> Set exercise: Reproduce the records below with every "Click" changed to "Select" and nothing else altered, leaving out the pictures.

> Dataset records:
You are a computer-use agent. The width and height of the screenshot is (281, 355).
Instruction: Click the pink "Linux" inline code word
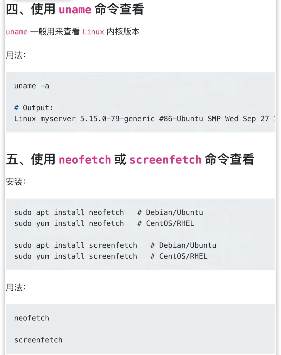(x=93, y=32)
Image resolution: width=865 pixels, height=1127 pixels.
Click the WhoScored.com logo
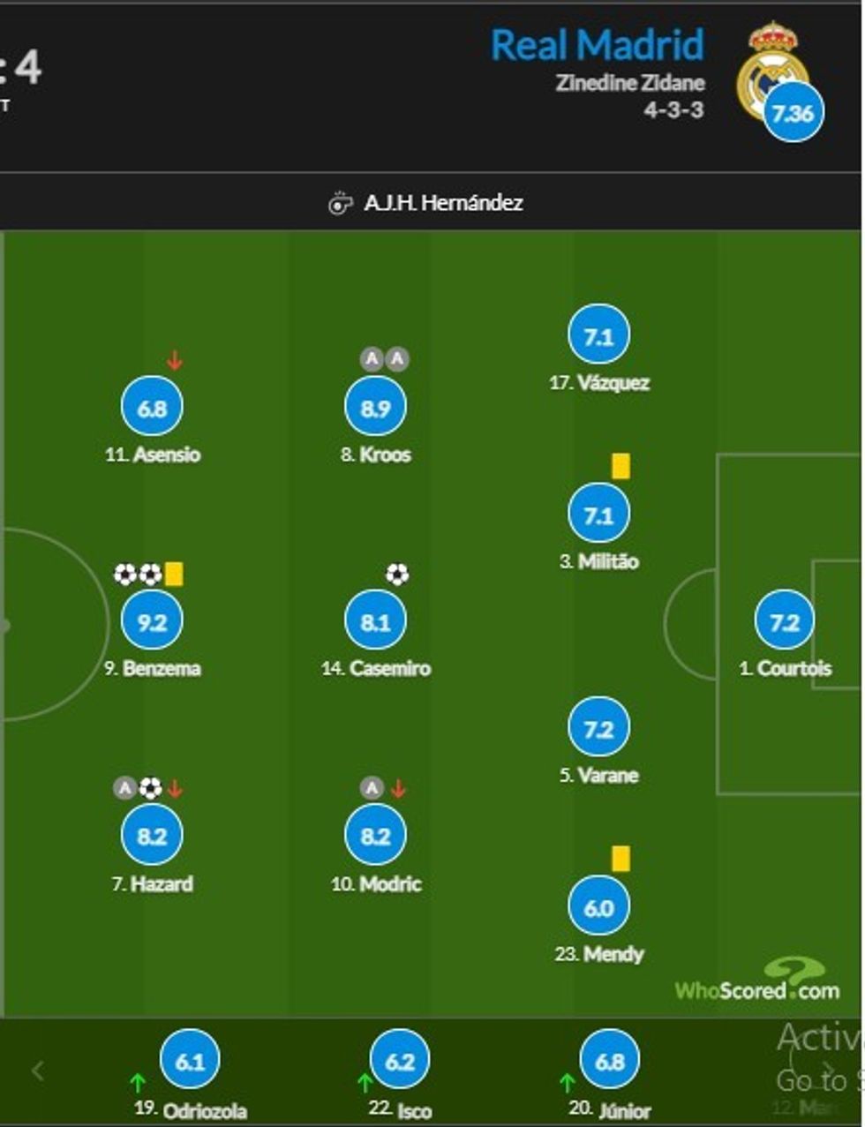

> Result:
You are a computer-use agent. The width and height of the screenshot is (281, 355).
Instruction: Select the pink "Linux" inline code word
(x=93, y=32)
Image resolution: width=865 pixels, height=1127 pixels.
Select the WhoScored.com logo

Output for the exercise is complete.